Reputation: 26730
We've recently discovered a serious bug in our software that was caused by assuming that a dynamically allocated array was initialized to zero (while it wasn't). So the problem was something like this:
int* foo = new int[1];
foo[0] += 10;
I'm now trying to estimate the impact of this since we also recently had a few changes in our environment: We started using new processing units which run a different OS (Win XP before, which are still used, now in addition to that some new units running Win 8).

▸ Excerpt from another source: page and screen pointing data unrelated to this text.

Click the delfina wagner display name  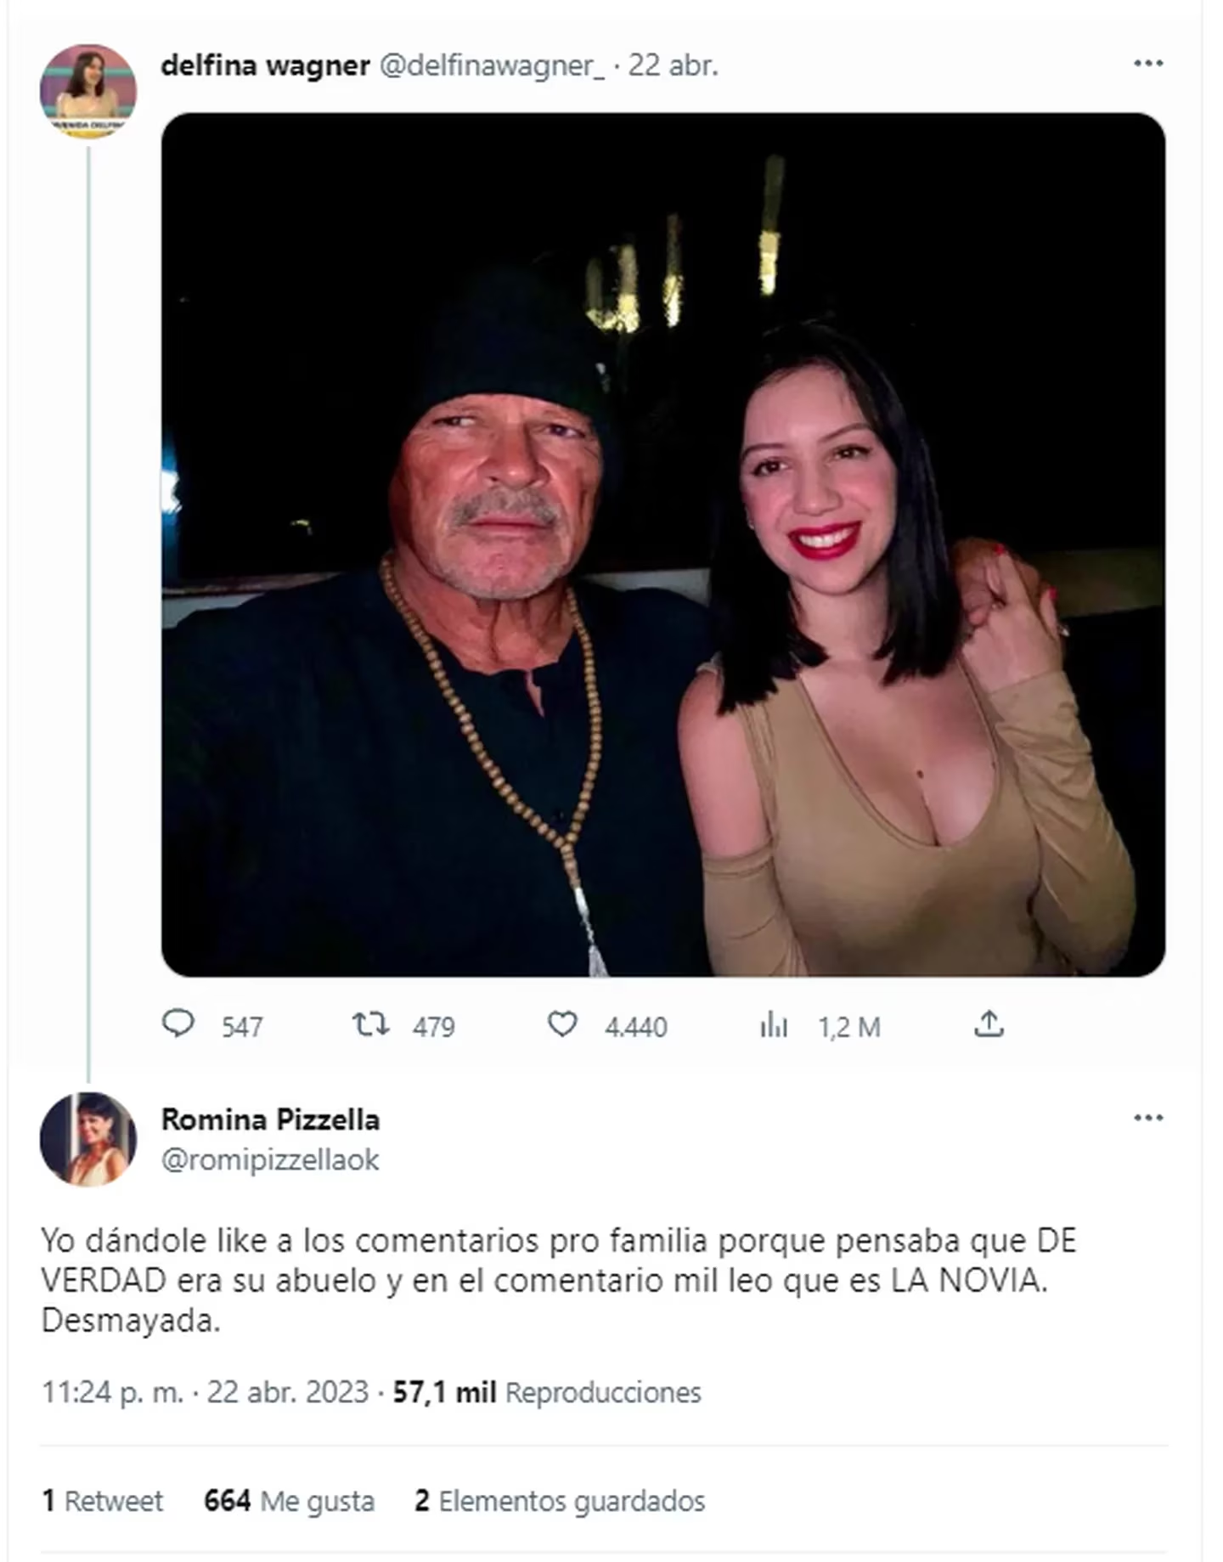tap(265, 65)
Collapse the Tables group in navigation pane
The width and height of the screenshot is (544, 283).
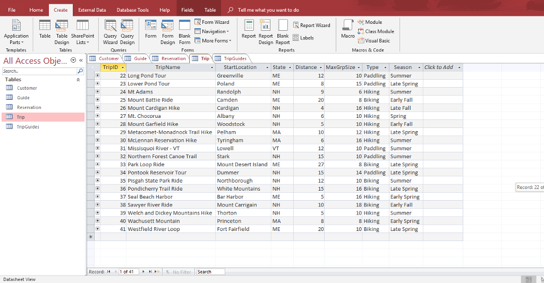click(79, 80)
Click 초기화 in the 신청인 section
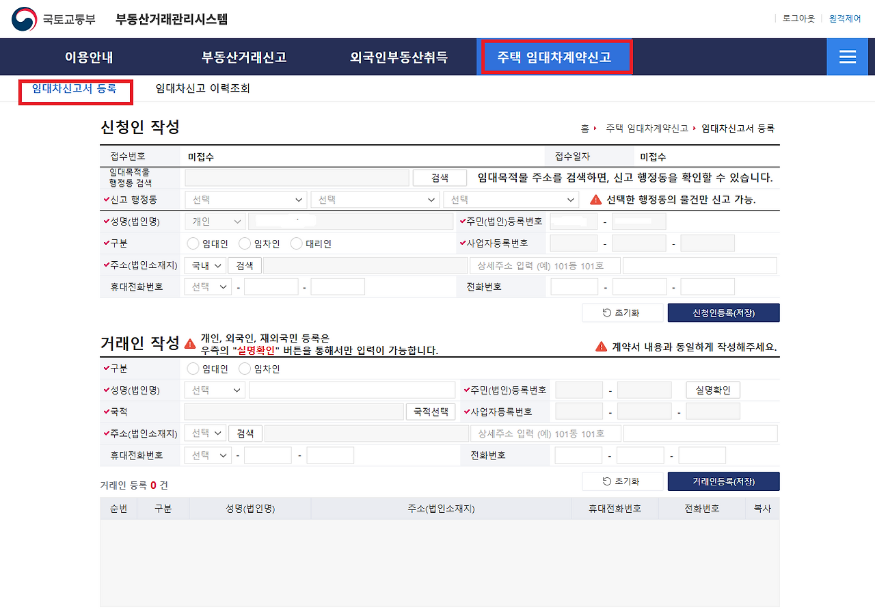 tap(623, 312)
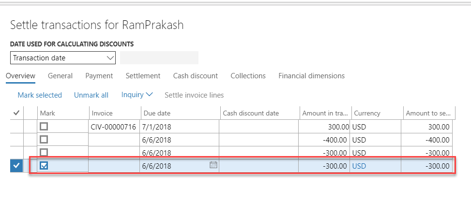Screen dimensions: 471x201
Task: Mark the CIV-00000716 invoice checkbox
Action: [x=44, y=127]
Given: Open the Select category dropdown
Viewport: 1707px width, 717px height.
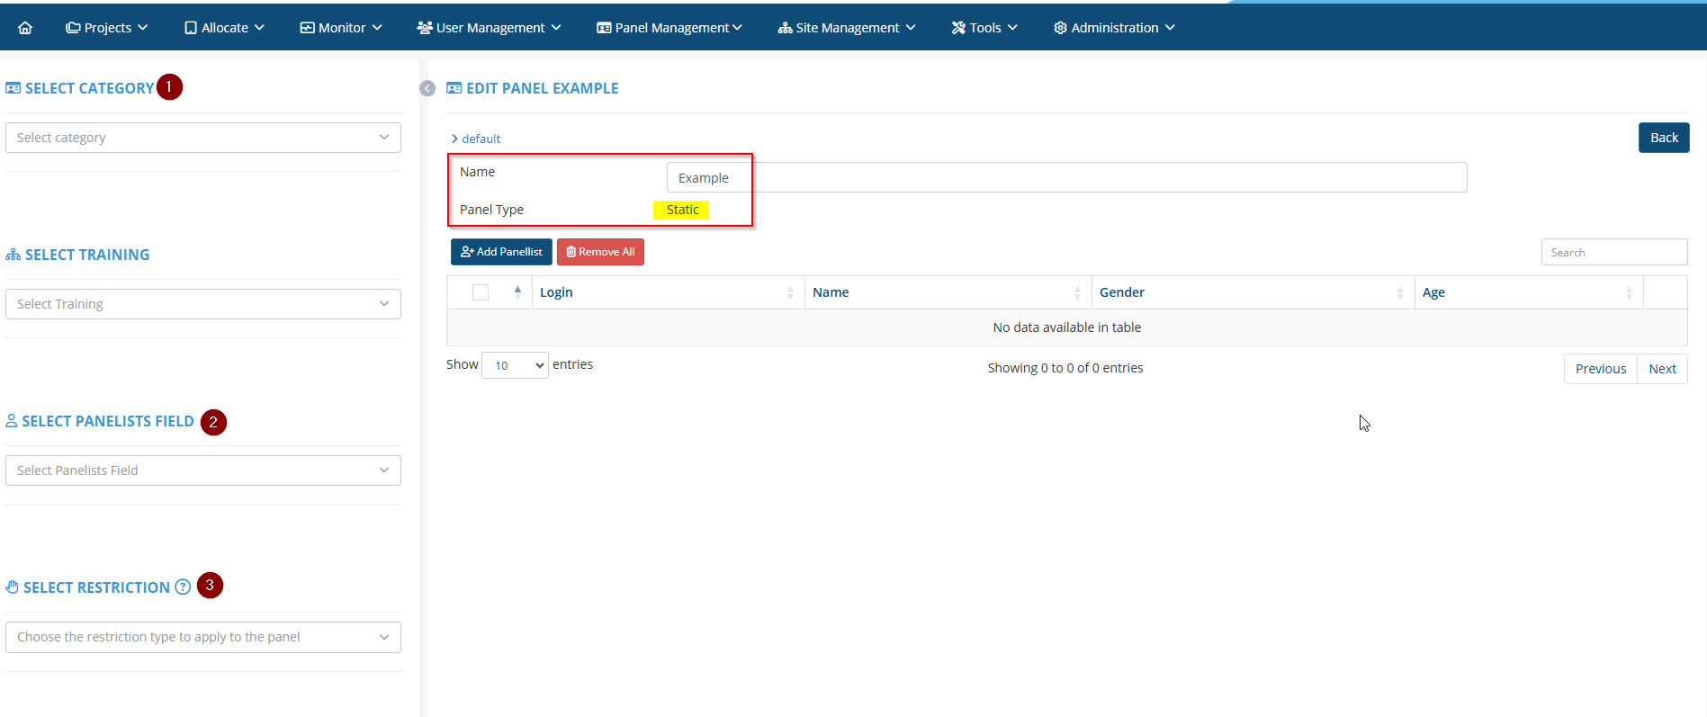Looking at the screenshot, I should click(x=203, y=138).
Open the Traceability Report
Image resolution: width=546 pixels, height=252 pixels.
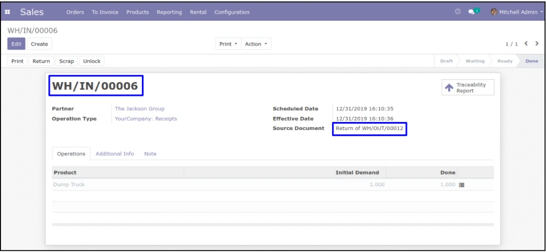pos(468,88)
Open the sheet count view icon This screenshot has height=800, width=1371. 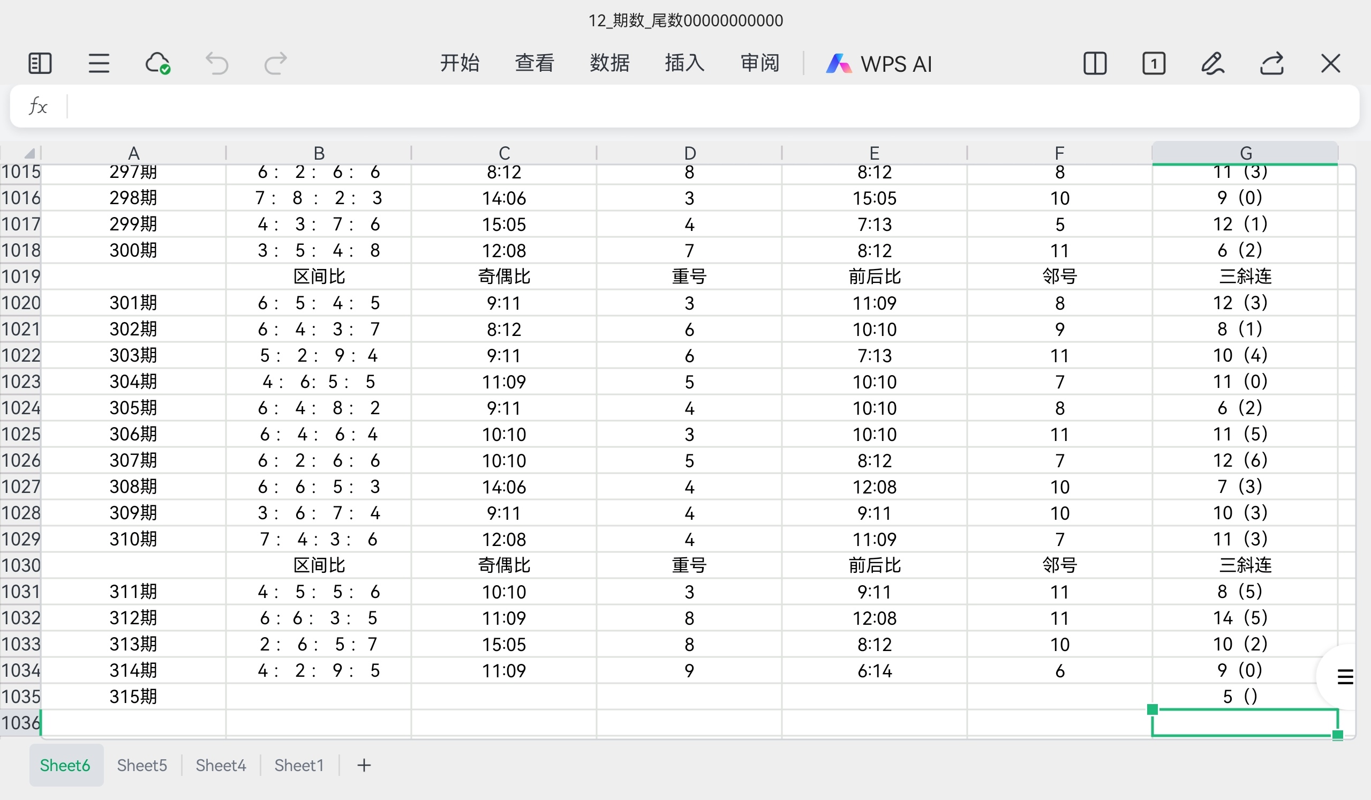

There appears to be no problem with the computations running on the Win XP machines, but on Win 8 the same binaries produce gibberish. So the compiler does not initialize these arrays (these were optimized builds) but it seems like Windows XP does initialize newly allocated memory to zeros (while Windows 8 does not). Is this somewhere documented? Can I trust in this so that I can assume this problem did not affect all computations previously executed on the Win XP machines?
Upvotes: 3
Views: 123
Reputation: 179991
Zero initialization of pages new to the process happens in all Windows versions. It would be a security failure to do otherwise. However, depending on address space layout, new requests may or may not be satisfied by recycled allocations. And since Vista, address space is randomized.
But it's indeed possible that due to some event outside your control, you may have gotten a recycled memory page from new int[]
even on XP. That could even have been a page initially allocated to your process in reaction to some OS call you made, e.g. to convert an ANSI string to UTF-16 when you called MessageBoxA()
. You really can't assume that all memory that's new to you is new to your process.